Directions: Please transcribe the data that follows exactly, from its first line through the line that contains "Iscriviti ora (473, 1316)".

▼

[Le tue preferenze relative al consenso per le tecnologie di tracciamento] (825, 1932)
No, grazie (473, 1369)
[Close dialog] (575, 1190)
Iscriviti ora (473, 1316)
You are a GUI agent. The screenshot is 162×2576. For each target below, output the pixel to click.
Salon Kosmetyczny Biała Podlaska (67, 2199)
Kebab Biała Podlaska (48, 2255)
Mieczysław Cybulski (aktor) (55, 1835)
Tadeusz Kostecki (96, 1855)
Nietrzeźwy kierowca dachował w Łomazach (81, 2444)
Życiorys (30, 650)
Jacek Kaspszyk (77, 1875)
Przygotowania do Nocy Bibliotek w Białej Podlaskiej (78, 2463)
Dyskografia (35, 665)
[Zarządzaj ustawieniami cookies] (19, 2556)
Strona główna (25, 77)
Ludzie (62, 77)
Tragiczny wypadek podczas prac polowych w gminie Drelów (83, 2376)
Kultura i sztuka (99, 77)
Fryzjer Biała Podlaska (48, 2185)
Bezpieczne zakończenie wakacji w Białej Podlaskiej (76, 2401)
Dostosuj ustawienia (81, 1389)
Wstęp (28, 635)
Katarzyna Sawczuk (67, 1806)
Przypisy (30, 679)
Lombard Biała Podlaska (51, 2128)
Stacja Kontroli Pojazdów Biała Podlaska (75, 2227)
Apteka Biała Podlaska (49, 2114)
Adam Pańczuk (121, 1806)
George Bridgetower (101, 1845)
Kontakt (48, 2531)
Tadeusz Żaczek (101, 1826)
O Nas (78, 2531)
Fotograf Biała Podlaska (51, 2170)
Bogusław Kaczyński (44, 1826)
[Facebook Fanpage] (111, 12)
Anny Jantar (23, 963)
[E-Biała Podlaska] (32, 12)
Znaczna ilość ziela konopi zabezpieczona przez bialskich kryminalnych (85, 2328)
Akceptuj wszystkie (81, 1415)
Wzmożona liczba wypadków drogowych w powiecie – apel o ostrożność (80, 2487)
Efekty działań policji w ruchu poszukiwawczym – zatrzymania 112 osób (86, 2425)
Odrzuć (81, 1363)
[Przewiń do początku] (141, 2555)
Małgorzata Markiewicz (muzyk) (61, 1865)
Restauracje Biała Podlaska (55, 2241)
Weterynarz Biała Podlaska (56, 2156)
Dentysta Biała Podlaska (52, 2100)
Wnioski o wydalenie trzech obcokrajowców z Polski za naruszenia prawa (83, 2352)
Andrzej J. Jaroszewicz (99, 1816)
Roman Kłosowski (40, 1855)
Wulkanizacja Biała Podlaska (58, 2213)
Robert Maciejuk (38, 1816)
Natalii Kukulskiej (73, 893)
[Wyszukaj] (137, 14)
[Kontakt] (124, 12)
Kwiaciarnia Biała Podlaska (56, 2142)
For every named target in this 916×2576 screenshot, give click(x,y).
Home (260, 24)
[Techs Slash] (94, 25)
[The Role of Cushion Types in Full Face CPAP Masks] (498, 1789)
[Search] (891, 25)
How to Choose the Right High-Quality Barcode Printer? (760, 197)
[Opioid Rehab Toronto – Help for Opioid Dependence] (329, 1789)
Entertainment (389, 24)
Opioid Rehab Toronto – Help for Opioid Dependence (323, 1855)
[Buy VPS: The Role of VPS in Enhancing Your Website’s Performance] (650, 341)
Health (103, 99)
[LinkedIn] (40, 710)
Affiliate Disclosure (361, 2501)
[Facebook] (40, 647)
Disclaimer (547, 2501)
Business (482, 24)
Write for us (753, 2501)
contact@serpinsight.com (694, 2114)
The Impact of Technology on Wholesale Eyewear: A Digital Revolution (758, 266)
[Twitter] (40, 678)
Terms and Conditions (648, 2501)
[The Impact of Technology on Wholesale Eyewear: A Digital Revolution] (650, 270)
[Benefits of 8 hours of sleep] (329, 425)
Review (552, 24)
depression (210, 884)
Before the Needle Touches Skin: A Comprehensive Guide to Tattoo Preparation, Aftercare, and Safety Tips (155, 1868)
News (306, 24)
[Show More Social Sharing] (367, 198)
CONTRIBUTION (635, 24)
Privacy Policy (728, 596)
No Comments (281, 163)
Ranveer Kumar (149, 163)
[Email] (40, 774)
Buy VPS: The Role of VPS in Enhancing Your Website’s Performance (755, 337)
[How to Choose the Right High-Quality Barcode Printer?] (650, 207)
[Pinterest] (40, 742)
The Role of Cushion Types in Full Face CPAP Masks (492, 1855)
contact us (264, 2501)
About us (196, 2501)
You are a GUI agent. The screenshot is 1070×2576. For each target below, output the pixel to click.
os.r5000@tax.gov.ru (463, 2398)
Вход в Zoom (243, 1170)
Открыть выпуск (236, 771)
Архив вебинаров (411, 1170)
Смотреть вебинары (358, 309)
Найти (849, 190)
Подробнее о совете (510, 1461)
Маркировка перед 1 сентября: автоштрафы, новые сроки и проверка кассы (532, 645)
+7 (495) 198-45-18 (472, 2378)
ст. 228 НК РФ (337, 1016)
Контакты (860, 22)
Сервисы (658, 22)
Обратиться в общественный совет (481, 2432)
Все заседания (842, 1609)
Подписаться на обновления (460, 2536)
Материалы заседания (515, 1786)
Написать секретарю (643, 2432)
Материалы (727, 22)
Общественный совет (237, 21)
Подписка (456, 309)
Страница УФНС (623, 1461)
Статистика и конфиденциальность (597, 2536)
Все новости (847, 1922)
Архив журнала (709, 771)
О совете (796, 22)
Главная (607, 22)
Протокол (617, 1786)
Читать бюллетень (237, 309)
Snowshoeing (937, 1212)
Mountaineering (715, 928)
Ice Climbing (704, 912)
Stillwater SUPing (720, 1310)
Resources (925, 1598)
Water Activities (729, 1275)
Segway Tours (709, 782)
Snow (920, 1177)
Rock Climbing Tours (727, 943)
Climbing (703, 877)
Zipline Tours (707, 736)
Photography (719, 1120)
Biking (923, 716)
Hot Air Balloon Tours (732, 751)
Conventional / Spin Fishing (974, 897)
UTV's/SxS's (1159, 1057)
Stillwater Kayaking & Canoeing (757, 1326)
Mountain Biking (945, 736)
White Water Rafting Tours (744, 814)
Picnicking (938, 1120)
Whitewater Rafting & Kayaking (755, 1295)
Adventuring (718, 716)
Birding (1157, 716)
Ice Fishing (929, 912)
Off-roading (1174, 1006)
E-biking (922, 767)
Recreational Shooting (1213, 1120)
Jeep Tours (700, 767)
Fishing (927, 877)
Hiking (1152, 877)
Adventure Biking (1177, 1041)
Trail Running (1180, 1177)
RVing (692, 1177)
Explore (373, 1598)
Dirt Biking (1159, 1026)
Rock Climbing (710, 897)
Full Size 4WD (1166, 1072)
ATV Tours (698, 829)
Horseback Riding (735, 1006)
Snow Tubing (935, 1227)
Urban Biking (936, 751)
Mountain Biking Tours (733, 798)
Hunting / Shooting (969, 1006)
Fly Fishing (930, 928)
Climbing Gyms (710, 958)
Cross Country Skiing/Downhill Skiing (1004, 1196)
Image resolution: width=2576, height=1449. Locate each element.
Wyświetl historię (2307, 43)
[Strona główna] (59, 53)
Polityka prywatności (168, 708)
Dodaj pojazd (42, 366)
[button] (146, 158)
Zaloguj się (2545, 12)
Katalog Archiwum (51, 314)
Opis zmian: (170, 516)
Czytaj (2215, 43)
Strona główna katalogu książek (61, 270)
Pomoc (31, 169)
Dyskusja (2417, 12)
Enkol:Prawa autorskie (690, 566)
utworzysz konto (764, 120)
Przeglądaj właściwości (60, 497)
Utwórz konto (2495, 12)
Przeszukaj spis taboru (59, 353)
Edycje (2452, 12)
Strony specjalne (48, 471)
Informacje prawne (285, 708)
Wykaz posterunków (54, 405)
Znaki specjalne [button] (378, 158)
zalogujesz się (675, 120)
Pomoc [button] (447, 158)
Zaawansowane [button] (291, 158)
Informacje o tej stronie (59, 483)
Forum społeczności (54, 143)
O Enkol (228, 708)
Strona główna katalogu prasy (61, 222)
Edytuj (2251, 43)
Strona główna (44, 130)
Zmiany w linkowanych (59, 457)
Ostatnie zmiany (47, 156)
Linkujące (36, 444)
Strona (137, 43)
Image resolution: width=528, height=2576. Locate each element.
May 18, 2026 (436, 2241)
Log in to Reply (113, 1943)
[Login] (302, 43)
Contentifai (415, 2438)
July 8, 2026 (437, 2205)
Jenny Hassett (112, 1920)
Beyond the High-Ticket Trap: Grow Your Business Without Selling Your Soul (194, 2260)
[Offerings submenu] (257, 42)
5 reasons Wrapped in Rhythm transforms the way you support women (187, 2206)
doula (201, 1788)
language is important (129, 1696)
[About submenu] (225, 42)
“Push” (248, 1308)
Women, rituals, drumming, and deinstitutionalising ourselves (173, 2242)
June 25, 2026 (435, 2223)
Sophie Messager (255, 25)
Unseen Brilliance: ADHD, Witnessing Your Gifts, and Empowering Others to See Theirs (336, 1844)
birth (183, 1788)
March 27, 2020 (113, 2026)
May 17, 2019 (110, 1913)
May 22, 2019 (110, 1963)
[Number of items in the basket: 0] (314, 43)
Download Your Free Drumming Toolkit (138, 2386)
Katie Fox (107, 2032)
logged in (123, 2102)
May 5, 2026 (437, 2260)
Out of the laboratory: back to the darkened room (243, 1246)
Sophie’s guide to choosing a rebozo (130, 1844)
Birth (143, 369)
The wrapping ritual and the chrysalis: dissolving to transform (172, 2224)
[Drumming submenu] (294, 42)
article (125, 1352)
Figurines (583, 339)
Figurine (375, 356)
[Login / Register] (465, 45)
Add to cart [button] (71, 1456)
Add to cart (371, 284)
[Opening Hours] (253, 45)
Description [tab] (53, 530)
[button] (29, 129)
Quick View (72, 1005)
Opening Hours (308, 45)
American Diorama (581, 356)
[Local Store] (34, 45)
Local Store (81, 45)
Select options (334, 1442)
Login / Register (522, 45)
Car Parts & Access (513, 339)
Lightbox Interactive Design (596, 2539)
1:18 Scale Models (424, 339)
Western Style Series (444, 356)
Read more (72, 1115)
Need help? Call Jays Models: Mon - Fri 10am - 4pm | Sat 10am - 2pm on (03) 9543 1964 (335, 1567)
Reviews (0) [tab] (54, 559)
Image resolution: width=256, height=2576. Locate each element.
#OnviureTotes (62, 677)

▲

Completed task:
[Le tue preferenze relative al consenso per le tecnologie di tracciamento] (825, 1932)
No, grazie (473, 1369)
[Close dialog] (575, 1190)
Iscriviti ora (473, 1316)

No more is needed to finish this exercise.